D – Industrie kann sich längere AKW-Laufzeiten vorstellen

2. Jänner 2023, Berlin
BDI-Präsident Siegfried Russwurm
 - Berlin, APA/dpa

Industriepräsident Siegfried Russwurm kann sich grundsätzlich längere Laufzeiten der Atomkraftwerke in Deutschland über Mitte April hinaus vorstellen. „Wir sehen ja aktuell, wie dringend wir jede Kilowattstunde Strom benötigen, gerade in den sonnen- und windarmen Wintermonaten“, sagte Russwurm. „Unseren europäischen Nachbarn ist es schwer zu vermitteln, in der gegebenen Mangellage sichere Kraftwerke abzuschalten und gleichzeitig Solidarität einzufordern.“

Der Präsident des Bundesverbands der Deutschen Industrie (BDI) sagte weiter: „Wir haben den echten Stresstest in den kommenden Monaten noch vor uns. Wenn er schiefgeht, kann es sein, dass die Diskussion noch einmal startet. Am Ende muss die Politik verantwortungsvoll und undogmatisch entscheiden. Definitiv muss es rechtzeitig eine Analyse geben, wie wichtig die Kernkraft für die Stabilität des Stromnetzes in diesem Winter war.“ Russwurm sagte außerdem, er erwarte keine großflächigen Strom-Blackouts, allenfalls regionale kurzfristige Unterbrechungen. „Das wäre schon schlimm genug.“

Die Bundesregierung hatte nach einem Machtwort von Kanzler Olaf Scholz (SPD) beschlossen, dass die drei verbliebenen drei Atomkraftwerke über das Jahresende hinaus bis zum 15. April weiterlaufen sollen. Danach soll mit der Nutzung der Atomkraft Schluss sein.

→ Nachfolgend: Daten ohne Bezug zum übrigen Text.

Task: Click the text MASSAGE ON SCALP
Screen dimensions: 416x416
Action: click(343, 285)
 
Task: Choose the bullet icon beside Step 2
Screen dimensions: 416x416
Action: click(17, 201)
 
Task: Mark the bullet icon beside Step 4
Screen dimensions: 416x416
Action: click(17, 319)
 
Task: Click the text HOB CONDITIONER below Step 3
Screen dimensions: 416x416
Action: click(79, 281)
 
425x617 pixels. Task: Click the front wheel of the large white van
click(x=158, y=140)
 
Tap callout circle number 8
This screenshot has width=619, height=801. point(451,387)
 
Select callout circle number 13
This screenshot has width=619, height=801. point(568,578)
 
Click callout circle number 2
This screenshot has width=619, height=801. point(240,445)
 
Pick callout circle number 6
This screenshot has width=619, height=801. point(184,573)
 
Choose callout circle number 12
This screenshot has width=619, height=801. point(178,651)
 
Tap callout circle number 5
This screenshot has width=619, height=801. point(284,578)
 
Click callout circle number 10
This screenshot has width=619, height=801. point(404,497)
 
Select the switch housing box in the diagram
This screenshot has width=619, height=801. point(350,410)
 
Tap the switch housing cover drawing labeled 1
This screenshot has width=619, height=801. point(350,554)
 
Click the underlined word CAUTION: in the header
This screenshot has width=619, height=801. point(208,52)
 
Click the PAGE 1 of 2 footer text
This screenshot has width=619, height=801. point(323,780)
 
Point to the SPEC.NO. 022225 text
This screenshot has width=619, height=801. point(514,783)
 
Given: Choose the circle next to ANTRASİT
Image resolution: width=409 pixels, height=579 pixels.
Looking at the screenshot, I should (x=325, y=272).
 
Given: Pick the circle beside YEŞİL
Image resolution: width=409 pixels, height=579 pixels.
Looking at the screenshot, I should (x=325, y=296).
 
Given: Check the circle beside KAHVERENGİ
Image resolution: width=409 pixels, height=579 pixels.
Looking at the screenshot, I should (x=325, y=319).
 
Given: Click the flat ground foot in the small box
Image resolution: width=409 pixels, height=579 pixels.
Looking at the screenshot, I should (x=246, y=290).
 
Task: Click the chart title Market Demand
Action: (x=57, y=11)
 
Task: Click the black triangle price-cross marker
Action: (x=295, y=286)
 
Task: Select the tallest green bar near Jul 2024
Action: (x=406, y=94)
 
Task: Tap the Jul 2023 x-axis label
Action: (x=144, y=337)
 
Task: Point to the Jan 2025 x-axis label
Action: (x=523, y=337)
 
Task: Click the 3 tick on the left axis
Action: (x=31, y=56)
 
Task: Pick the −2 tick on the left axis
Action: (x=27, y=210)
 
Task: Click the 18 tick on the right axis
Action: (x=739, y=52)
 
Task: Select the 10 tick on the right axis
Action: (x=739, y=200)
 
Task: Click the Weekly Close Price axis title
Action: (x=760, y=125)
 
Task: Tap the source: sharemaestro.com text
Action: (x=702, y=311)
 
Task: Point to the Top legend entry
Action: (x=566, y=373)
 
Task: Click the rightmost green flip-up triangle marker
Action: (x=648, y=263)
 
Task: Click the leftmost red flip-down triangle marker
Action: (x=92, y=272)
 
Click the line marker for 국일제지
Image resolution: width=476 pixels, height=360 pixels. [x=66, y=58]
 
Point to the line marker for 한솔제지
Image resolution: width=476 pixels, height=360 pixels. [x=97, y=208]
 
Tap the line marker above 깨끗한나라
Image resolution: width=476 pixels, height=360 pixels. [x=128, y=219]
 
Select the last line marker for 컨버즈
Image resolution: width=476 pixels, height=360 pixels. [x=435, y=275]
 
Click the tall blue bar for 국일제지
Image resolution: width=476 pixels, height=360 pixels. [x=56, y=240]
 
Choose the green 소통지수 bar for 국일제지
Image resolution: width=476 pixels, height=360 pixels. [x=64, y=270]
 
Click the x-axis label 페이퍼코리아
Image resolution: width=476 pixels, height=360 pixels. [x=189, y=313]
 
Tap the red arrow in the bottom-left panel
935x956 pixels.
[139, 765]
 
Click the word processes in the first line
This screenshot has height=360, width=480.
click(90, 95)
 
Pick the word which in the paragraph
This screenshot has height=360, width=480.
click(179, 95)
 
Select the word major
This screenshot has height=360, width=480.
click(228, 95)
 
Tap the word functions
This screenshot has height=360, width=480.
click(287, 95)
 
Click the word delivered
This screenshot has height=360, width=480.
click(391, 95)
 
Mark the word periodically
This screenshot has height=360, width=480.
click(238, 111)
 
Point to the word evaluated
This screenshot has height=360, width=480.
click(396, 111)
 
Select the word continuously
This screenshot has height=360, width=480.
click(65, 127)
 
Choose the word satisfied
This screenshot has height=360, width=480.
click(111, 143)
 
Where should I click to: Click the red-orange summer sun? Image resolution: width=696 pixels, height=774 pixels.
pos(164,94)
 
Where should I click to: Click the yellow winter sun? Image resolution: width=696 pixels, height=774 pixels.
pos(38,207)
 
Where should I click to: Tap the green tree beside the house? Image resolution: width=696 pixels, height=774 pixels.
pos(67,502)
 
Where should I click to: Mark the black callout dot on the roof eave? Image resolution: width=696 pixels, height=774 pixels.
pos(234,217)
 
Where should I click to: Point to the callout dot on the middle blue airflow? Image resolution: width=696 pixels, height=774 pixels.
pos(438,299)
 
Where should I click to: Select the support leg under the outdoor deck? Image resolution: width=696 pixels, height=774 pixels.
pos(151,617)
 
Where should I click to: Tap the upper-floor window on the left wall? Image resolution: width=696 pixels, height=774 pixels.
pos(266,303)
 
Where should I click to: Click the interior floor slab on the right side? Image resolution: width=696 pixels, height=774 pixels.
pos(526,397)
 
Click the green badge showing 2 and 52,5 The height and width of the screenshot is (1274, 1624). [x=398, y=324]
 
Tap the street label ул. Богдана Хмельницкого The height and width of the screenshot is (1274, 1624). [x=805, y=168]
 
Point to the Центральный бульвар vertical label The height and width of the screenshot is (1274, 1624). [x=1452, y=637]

Die FDP hatte eine Debatte um einen Weiterbetrieb der drei Atommeiler angestoßen. Die Partei stehe weiterhin für eine Laufzeitverlängerung der drei Kernkraftwerke über den April hinaus zur Verfügung, hatte Generalsekretär Bijan Djir-Sarai gesagt. Neben der Strompreisentwicklung beobachte seine Partei mit Sorge, dass die CO2-Emissionen nicht schnell genug sänken, weil zu viel Kohle verbrannt werden müsse.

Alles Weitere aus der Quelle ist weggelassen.